I have a painting called “The Right Tool for the Job” that shows an officer’s torso. Coming through his chest is a tricycle, and in his holster a water gun. You think about the tricycle and squirt gun, that they must have to do with childhood, then you think of the juxtaposition with police. There are certain symbols in there that lead you to draw your own conclusions. Each of these paintings is like that, symbols that elicit the thought of police brutality where they might cross the line, but never a specific image of them crossing the line.

I hadn’t thought about that, that there’s no actual point of contact in any of them.

Right, but your mind leads you there, and I think that’s what resonated most.

Forrest Kirk

As far as recent paintings, what kind of work have you been doing since 2018?

I did a series in 2019 around the Black figure and different ways to portray it. I also displayed some work in a group show at the Roberts Project, Behind Face, and one of those paintings ended up on a CBS television show called The Good Fight.

As of late, I’ve been working on a series of fists. I had a show called Nine Fists at Parrasch Heijnen Gallery here in LA. It was literally nine paintings of fists — mostly figurative with some abstraction — based on the 1968 Olympics. With the movement we have now, BLM and ACAB as well as society’s tolerance in general, it is an evergreen series. It’s setting me off on a trajectory to do more fists, so that’s what I’ve been doing lately.

I have this vision of creating many more fists and bringing them all together one day. I would love to have an exhibition that accumulates 30 or 40 of them all in one place. They’re very powerful all together, because they are almost like our current movement. When people are out there protesting, everyone is putting up the fist, but each person has their own reason. One might have had a brother killed by police. One might just want human rights for everyone, while someone else is there just because they think police are overstepping their bounds and they want to defund police.
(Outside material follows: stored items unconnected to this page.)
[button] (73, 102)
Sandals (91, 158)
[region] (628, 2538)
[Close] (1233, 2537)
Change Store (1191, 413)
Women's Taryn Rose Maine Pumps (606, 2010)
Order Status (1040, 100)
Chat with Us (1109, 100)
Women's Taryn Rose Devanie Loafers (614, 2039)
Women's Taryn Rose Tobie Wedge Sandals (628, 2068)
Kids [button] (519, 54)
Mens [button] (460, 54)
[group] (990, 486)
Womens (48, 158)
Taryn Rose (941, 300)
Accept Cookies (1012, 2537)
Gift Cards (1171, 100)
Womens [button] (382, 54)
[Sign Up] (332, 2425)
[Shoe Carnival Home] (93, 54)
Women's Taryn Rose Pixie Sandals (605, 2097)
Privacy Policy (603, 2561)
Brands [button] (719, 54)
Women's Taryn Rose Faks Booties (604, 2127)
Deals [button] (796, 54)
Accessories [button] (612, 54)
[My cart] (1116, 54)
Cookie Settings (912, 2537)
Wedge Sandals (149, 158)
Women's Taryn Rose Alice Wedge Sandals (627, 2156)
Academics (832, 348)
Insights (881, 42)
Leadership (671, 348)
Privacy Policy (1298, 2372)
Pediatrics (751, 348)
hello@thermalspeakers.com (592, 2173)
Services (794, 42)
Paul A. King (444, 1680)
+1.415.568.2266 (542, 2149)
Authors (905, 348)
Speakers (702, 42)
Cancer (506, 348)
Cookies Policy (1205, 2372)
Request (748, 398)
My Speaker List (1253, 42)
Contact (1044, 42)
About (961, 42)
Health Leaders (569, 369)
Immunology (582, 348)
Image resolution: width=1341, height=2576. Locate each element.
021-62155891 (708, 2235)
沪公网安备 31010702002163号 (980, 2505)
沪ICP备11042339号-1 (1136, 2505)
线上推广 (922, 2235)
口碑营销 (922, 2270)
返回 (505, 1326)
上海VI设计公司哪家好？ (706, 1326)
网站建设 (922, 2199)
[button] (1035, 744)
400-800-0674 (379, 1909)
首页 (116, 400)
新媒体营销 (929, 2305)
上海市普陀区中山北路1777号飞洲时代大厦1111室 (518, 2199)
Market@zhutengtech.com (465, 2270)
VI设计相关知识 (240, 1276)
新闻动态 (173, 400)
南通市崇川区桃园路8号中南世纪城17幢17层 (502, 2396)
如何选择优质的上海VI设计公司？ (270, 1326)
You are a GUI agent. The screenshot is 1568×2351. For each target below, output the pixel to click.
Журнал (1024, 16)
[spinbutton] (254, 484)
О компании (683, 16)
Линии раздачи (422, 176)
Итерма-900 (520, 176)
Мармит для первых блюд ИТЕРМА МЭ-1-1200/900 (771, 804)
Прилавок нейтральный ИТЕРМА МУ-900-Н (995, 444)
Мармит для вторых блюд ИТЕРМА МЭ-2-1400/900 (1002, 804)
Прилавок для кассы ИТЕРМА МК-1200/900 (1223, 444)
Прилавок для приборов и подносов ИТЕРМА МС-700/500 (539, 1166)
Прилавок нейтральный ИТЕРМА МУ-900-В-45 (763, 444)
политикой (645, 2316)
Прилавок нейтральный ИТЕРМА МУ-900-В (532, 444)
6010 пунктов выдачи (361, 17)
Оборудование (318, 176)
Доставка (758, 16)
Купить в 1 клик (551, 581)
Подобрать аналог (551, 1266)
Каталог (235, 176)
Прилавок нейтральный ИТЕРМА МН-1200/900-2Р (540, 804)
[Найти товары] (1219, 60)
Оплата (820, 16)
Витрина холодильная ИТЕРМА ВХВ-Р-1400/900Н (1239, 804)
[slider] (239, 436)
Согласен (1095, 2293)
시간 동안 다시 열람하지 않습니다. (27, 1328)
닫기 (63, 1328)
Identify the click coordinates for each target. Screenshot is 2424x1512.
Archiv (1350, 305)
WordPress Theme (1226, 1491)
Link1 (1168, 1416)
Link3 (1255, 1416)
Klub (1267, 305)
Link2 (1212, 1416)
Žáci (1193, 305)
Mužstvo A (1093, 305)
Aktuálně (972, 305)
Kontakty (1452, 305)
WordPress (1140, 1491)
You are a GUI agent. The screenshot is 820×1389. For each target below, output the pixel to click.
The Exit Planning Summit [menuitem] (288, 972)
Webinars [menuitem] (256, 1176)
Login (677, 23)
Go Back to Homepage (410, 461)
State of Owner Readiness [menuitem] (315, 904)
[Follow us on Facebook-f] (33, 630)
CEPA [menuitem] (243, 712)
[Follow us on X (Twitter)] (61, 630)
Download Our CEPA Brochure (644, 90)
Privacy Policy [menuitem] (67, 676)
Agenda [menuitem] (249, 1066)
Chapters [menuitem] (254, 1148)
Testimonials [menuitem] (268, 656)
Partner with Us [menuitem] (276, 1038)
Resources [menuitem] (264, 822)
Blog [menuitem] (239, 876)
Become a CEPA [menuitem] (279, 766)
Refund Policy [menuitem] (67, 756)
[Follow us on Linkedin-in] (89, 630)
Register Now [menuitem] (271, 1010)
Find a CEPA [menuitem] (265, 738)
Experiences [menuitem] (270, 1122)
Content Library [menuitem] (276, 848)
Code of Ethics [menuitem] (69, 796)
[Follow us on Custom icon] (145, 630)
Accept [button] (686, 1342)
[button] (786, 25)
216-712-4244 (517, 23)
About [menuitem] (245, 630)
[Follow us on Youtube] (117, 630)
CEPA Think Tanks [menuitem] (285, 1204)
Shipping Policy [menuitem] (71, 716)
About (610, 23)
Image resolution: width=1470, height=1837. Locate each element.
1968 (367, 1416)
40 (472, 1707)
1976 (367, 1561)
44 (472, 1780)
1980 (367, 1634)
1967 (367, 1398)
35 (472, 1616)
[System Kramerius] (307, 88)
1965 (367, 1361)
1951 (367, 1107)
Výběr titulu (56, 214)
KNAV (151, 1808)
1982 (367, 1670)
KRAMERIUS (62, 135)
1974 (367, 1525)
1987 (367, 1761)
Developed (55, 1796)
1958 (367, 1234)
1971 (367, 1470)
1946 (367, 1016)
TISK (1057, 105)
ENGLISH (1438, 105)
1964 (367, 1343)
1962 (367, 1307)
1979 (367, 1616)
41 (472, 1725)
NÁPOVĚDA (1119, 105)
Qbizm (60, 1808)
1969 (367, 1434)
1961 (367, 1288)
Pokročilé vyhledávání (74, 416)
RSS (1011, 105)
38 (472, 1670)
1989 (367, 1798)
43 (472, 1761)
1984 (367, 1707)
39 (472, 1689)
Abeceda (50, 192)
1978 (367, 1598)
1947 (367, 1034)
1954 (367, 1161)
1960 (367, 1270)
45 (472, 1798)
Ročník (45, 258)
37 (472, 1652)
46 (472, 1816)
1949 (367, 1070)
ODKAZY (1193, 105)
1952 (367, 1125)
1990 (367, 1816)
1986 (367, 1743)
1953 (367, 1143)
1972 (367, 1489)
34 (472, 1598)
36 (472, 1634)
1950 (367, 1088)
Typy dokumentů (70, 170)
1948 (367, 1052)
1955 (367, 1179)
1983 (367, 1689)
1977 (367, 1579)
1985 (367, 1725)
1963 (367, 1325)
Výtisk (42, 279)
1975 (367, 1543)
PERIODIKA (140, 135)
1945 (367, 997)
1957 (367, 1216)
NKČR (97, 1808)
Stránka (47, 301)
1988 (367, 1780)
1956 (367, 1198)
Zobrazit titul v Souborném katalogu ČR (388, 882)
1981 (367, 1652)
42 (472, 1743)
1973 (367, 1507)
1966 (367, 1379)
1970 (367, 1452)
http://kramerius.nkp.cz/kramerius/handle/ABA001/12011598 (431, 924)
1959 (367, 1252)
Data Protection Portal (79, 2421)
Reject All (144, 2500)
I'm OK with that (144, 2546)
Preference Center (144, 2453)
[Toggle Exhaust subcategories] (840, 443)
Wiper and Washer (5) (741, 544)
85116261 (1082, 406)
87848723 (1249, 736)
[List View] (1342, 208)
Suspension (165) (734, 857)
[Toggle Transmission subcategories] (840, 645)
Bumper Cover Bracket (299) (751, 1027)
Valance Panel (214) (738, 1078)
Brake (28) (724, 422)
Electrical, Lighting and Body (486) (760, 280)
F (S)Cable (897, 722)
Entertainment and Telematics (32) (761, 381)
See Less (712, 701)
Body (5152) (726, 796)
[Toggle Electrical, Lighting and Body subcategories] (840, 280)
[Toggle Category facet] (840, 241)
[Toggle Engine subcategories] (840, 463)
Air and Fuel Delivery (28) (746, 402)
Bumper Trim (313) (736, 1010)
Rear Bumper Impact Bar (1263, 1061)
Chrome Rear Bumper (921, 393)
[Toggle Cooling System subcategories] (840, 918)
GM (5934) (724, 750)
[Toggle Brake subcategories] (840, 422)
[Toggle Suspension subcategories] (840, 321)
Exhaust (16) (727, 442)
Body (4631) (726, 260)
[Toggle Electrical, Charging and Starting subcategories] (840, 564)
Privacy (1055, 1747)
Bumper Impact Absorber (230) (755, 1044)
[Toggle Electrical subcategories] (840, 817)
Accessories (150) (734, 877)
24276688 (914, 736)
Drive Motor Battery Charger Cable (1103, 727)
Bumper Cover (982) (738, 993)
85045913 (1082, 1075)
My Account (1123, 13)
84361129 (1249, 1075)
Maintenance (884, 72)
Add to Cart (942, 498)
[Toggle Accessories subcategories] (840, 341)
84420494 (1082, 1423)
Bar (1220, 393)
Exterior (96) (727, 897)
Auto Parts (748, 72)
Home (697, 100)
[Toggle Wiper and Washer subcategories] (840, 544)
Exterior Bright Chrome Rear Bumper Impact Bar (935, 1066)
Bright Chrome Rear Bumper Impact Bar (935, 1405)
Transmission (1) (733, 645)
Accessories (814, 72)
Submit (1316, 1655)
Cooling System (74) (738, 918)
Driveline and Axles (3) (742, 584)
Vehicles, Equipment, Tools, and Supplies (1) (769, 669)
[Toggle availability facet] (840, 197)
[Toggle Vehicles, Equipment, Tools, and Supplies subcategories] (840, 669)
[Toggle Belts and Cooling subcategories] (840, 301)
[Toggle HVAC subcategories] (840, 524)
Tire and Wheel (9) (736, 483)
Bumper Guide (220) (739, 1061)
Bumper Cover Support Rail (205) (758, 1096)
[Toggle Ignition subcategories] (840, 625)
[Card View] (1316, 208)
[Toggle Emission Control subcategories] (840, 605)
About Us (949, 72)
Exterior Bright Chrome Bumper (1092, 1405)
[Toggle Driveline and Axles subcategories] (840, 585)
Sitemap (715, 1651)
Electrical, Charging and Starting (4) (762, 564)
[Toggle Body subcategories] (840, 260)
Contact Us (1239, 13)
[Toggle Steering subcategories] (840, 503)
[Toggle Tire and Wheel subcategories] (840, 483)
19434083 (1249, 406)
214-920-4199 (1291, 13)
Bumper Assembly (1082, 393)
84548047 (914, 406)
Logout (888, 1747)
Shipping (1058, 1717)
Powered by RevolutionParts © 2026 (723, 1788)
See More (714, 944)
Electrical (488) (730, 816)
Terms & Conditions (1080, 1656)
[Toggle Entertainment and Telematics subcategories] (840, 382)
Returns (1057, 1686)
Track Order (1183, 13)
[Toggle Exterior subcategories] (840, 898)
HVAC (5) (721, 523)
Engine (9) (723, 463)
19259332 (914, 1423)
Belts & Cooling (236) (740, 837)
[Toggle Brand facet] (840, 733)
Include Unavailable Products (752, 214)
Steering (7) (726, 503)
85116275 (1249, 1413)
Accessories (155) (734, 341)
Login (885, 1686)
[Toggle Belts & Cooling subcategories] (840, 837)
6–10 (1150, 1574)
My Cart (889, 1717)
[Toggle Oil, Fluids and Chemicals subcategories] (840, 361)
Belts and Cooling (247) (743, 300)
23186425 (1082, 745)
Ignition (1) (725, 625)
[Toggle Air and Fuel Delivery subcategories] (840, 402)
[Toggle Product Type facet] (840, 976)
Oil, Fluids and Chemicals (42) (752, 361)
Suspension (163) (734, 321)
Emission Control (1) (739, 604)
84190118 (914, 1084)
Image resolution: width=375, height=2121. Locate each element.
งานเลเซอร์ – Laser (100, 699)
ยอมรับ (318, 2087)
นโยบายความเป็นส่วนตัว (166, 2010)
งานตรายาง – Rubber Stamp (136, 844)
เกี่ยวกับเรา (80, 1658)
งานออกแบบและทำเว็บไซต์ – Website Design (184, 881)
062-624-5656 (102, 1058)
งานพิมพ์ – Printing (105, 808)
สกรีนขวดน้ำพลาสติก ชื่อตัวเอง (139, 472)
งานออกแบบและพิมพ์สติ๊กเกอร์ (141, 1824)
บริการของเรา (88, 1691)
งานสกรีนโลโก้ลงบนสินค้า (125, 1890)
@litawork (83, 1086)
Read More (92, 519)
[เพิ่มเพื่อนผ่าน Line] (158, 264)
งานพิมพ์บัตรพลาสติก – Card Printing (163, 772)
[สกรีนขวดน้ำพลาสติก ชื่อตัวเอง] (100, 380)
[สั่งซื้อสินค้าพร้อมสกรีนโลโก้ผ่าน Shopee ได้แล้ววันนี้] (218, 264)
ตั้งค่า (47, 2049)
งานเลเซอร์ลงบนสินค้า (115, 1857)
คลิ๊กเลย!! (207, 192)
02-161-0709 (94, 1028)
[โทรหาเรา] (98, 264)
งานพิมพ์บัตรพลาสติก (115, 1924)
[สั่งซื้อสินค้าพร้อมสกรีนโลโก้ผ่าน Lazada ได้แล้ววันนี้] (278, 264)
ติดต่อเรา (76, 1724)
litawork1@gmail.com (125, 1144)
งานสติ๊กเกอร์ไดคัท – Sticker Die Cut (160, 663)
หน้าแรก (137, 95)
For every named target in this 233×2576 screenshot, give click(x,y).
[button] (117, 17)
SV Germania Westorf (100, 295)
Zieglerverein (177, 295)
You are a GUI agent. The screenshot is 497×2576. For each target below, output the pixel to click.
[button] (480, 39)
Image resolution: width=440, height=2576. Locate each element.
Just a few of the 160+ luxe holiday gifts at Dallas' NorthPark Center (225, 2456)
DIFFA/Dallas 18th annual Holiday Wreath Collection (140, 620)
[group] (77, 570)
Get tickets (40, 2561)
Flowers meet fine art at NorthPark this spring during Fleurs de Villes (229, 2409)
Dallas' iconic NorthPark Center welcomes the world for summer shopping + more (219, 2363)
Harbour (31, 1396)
But they are all the same gesture, so it’s kind of like a collective versus individual struggle.

As an artist, how have you been managing in quarantine with all the delays and exhibition cancellations?

I’ve been using the quarantine as best I can, with much more time to develop paintings. There are so many paintings I’ve been meaning to do for a long time but put on hold. As far as cancellations, it sucks to miss the Dallas Art Fair and solo shows in New York, but at the same time, that needs to happen for everyone’s safety. Art is obviously important, but people’s lives are more important, and there are 30 million people out of work. For me, it’s just about being sensitive to that, continuing to make work, continuing to get better, continuing toward my goal of becoming the best painter in the world, but at the same time recognizing that we are in the midst of a global pandemic and this is something that the entire world is facing. While we go through this, artists can make the best of it by pushing and taking risks with their work to make sure that each piece is fully realized.